● **THE TASK**
The records below hold a stretch from the line with "Where should I click to: Click the Lenovo" through the line with "Click the 价格区间"; return exactly those lines, ends included, and nothing more.

● **Stored records**

☆ ☆ ☆

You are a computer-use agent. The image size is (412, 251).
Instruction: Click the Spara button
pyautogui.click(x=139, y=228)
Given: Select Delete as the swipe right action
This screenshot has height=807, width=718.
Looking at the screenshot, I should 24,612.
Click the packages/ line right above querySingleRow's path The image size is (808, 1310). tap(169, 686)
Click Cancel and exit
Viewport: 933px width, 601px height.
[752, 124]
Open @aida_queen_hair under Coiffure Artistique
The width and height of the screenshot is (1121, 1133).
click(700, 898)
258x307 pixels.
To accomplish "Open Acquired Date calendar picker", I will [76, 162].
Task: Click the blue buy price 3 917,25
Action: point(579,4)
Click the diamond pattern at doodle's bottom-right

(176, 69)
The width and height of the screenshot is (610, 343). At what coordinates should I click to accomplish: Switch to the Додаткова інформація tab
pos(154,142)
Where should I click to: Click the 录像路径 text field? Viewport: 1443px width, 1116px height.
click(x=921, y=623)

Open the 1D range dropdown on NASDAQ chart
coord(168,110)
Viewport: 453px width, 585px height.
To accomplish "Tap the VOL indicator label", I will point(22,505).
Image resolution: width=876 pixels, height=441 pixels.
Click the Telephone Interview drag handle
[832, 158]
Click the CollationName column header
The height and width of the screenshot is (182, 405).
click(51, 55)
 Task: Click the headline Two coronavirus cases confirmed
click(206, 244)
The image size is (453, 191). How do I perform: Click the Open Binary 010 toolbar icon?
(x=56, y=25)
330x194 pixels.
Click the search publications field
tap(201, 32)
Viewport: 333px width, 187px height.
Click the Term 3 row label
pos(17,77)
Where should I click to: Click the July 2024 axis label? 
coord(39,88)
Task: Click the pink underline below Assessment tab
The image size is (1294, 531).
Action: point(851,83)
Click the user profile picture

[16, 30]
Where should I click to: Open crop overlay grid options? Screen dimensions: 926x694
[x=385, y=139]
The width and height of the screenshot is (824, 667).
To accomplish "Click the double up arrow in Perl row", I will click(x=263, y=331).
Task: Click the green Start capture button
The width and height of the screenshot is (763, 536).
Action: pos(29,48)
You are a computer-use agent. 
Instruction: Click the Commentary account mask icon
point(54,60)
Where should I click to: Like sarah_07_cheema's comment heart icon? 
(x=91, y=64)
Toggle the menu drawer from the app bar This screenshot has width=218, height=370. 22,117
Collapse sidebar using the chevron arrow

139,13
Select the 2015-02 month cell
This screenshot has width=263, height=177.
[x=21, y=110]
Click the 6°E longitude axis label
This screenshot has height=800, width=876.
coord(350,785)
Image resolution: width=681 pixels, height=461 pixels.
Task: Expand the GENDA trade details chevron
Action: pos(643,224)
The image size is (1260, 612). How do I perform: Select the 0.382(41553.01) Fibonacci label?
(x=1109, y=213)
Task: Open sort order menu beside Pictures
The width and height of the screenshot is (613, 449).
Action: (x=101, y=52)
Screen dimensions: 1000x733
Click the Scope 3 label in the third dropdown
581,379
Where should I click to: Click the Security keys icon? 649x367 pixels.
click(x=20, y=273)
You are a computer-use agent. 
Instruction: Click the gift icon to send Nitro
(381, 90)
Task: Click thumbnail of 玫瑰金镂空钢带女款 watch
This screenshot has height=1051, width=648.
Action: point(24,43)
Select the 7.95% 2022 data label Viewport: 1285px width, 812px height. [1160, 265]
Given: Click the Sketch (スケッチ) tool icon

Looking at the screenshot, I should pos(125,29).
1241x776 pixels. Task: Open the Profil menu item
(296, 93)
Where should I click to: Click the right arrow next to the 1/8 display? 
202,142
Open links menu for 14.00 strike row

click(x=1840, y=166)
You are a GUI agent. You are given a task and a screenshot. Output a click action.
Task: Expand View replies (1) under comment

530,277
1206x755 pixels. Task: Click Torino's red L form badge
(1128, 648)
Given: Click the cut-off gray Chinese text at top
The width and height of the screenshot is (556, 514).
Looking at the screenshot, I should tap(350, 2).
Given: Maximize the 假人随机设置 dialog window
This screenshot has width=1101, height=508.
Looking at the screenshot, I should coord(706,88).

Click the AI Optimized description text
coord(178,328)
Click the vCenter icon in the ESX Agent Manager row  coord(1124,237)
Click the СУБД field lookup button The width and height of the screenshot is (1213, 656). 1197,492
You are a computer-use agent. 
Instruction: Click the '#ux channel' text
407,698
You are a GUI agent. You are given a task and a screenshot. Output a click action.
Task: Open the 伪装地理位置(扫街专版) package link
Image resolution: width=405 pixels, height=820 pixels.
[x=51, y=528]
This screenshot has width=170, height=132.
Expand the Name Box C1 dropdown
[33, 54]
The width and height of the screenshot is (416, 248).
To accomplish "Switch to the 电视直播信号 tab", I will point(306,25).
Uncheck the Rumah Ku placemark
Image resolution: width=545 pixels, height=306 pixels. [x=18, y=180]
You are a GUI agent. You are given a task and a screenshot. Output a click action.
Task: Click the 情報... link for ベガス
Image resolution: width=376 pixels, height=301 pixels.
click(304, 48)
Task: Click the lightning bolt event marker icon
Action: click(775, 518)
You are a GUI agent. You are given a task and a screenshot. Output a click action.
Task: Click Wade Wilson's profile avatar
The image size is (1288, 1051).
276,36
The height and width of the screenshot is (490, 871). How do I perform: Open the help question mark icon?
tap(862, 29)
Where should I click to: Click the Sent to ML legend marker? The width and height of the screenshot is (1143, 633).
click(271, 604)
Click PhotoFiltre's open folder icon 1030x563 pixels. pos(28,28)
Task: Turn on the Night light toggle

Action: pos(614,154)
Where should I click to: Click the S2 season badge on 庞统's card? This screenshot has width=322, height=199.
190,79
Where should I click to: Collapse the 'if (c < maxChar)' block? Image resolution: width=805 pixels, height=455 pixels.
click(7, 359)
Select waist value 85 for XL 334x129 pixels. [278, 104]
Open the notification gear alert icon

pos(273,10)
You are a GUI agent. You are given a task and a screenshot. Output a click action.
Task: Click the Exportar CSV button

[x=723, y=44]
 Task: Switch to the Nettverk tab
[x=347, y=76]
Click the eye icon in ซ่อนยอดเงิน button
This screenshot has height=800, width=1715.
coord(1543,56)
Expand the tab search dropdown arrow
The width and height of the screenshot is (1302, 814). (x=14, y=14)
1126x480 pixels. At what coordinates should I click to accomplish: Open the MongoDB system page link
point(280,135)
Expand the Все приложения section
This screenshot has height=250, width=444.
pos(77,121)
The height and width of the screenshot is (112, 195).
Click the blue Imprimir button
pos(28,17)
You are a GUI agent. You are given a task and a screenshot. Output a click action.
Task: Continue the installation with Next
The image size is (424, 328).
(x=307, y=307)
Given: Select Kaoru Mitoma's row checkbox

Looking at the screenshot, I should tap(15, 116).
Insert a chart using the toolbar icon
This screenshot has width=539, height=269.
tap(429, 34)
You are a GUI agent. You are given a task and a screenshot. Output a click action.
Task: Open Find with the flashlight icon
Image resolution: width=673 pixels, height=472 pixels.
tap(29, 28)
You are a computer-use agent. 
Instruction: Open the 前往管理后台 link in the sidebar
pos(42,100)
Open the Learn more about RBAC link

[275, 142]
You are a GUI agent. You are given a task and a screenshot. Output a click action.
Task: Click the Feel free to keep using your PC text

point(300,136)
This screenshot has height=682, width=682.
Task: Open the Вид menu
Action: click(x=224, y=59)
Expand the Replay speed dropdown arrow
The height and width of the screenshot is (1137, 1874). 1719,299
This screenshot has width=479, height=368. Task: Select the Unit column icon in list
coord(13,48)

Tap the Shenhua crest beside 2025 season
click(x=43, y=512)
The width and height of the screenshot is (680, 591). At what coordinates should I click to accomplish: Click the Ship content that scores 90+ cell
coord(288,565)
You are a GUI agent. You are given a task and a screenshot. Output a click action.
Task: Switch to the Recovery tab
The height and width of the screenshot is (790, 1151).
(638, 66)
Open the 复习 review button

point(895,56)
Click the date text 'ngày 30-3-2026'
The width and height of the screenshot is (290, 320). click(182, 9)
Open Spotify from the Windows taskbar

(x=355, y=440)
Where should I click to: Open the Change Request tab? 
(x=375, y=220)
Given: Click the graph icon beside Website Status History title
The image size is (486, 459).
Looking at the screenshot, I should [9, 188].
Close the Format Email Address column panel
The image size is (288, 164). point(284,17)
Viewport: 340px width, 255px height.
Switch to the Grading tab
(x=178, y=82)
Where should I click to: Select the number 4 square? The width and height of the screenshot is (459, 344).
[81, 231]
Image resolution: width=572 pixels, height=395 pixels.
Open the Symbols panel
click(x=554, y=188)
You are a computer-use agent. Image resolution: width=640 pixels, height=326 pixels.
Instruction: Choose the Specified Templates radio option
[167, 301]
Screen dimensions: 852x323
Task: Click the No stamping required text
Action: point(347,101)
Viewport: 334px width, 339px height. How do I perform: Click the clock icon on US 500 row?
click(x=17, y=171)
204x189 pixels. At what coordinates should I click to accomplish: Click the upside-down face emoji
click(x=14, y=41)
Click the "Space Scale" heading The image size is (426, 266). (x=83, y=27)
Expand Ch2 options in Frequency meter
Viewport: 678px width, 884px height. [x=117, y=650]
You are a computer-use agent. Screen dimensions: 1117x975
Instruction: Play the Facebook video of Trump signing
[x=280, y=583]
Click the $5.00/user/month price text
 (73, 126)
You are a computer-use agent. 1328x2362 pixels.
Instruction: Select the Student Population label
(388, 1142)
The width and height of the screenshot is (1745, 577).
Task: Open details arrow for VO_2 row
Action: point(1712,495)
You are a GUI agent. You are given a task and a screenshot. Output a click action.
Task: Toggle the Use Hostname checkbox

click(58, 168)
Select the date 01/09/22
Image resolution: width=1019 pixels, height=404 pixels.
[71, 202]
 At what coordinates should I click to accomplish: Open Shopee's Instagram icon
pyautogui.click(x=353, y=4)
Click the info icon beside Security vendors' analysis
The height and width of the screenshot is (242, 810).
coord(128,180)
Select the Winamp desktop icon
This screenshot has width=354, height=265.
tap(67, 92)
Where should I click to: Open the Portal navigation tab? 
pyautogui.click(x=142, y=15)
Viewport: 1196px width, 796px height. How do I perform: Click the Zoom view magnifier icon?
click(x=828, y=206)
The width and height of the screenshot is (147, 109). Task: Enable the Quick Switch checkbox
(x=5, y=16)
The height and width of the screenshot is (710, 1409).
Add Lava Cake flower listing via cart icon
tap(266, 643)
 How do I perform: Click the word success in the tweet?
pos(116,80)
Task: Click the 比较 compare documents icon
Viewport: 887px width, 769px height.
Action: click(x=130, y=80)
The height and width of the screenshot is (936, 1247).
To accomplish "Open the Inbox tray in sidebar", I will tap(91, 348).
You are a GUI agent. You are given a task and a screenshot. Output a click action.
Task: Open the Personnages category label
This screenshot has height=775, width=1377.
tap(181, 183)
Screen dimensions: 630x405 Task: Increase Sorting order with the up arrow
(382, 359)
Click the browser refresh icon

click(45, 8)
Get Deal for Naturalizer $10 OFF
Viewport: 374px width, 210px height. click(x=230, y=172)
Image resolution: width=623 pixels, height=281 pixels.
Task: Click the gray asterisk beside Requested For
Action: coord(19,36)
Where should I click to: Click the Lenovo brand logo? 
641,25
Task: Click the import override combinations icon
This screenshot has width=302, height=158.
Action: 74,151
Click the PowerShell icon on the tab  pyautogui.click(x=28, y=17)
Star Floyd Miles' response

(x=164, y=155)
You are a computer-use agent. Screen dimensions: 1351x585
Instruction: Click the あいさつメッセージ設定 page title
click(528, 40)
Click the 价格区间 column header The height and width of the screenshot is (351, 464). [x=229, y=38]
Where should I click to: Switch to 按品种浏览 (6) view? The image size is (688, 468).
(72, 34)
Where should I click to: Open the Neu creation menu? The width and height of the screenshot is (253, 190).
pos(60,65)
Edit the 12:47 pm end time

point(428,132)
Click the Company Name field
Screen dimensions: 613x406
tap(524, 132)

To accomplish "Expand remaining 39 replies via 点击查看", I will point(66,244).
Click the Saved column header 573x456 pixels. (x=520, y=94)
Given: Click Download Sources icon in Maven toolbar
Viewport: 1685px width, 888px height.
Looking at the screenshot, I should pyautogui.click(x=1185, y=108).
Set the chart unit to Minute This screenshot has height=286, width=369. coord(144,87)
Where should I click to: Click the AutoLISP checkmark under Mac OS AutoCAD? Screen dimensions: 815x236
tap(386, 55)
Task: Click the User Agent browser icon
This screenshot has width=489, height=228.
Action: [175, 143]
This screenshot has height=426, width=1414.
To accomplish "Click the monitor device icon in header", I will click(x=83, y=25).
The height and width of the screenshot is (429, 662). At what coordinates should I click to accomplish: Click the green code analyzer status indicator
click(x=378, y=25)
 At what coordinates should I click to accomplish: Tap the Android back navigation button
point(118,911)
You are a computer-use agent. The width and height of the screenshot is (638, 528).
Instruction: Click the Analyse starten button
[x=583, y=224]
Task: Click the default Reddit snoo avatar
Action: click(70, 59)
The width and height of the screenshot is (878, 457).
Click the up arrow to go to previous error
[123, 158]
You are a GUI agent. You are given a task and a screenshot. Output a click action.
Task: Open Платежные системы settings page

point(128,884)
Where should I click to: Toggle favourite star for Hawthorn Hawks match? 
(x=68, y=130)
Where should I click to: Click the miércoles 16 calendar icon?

☆ ☆ ☆

● **RESPONSE**
Where should I click to: Click the Lenovo brand logo? 
641,25
Task: Click the import override combinations icon
This screenshot has width=302, height=158.
Action: 74,151
Click the PowerShell icon on the tab  pyautogui.click(x=28, y=17)
Star Floyd Miles' response

(x=164, y=155)
You are a computer-use agent. Screen dimensions: 1351x585
Instruction: Click the あいさつメッセージ設定 page title
click(528, 40)
Click the 价格区间 column header The height and width of the screenshot is (351, 464). [x=229, y=38]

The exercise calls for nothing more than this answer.